I did not state it covers all corruption. However, I would be totally surprised if the controller in
ALL SD cards does not do error checking, whether ECC or even BCH. That remains my point.

> 
>>> then undetected corruption of data from swap is a real
>>> possibility. I expected that storage errors would be
>>> reported but maybe not, especially outside file systems.
>>
>> If indeed your suppositions are correct, would a file for swap be more prudent as it has to
>> go through the file system (UFS/VFS) to read/write to swap?
> 
> No. See https://bugs.freebsd.org/bugzilla/show_bug.cgi?id=206048 and
> its comments #7 and #8.
> 

This seems to address potential memory over-use because of a swapfile, not the safety of it over a
swap partition. I still contend the UFS file system has better protection against corruption than
a raw partition labelled swap. If Bob's requirement is a "safer" swap, then a file would be the answer. Whether there are other issues to contend with are likely out of context in this particular discussion.

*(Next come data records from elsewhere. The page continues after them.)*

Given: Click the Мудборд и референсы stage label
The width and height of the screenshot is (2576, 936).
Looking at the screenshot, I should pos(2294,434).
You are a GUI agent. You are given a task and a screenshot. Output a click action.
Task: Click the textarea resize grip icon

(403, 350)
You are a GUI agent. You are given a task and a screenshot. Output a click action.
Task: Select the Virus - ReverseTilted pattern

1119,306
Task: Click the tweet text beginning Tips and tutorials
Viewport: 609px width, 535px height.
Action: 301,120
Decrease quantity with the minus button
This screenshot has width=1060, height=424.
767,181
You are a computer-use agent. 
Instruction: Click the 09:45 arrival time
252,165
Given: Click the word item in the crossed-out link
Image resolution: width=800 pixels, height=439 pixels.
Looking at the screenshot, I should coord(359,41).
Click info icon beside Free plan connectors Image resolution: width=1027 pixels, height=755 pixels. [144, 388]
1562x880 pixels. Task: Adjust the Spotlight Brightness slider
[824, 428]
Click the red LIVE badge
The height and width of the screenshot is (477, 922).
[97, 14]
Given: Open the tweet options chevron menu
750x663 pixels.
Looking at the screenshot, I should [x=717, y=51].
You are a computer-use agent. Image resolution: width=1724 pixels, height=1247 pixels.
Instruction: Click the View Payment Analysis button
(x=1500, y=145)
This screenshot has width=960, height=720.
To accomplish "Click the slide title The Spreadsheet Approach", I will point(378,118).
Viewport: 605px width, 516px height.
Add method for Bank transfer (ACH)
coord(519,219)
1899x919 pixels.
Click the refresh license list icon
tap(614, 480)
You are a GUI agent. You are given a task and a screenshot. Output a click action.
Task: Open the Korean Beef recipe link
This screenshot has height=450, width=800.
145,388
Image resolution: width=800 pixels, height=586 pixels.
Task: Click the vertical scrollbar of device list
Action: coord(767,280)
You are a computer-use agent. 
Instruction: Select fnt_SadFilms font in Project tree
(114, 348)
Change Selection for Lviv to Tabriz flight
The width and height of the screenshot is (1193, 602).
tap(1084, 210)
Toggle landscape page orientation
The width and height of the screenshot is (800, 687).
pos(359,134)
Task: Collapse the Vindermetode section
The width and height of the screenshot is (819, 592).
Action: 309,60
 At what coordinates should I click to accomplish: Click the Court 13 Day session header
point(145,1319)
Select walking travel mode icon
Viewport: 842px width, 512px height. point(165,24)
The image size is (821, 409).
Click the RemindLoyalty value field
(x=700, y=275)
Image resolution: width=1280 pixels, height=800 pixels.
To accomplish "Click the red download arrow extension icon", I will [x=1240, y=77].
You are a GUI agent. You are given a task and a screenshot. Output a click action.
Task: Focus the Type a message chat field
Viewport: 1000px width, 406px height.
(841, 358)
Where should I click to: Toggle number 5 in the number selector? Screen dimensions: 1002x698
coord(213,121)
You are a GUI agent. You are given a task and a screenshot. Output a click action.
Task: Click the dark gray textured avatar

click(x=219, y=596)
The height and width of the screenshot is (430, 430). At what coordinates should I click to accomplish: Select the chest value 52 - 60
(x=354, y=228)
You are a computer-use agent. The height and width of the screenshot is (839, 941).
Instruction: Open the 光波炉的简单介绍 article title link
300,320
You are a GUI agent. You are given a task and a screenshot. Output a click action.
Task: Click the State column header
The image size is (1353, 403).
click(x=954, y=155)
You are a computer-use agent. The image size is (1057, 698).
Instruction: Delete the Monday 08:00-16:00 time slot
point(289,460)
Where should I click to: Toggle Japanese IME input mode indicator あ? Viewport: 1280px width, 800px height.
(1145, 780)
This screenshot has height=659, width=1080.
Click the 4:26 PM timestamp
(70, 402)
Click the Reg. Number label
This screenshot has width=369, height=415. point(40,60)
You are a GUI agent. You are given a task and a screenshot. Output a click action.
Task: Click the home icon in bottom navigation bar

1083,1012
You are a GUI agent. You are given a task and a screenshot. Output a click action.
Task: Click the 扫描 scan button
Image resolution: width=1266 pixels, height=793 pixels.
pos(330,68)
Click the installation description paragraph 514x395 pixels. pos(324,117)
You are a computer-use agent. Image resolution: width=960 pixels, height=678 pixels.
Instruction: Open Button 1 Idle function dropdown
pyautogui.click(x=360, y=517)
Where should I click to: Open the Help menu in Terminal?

>>> Mechanical disks have some internal error detection and
>>> report explictly when data can't be retrieved. As I think
>>> back on it at least one flash device (a USB thumb drive)
>>> failed silently, no reported errors but also no-write.
>>> That was on a filesystem, so the OS noticed and so did I.
>>
>> But this could "simply" be because one of the NAND blocks has failed, not that it could not
>> detect an error. Is there a lack of error detection in the driver handling USB thumb drives and reported back to the kernel? I do not know.
> 
> Bob's context is reproducible at the same places in

No, he was talking about a "failed silently" event and this is what I was replying to.

I am not up-to-date with the previous discussion on the failure of llvm/clang.

> 
> Such is unlikely for hitting the same problem page(s)
> in the swap space each way things are run.

I couldn't agree more. The chances would seem remote, unless that partition is on a part of the SD card/USB drive that is failing and the USB driver is not detecting these as reported by the controller.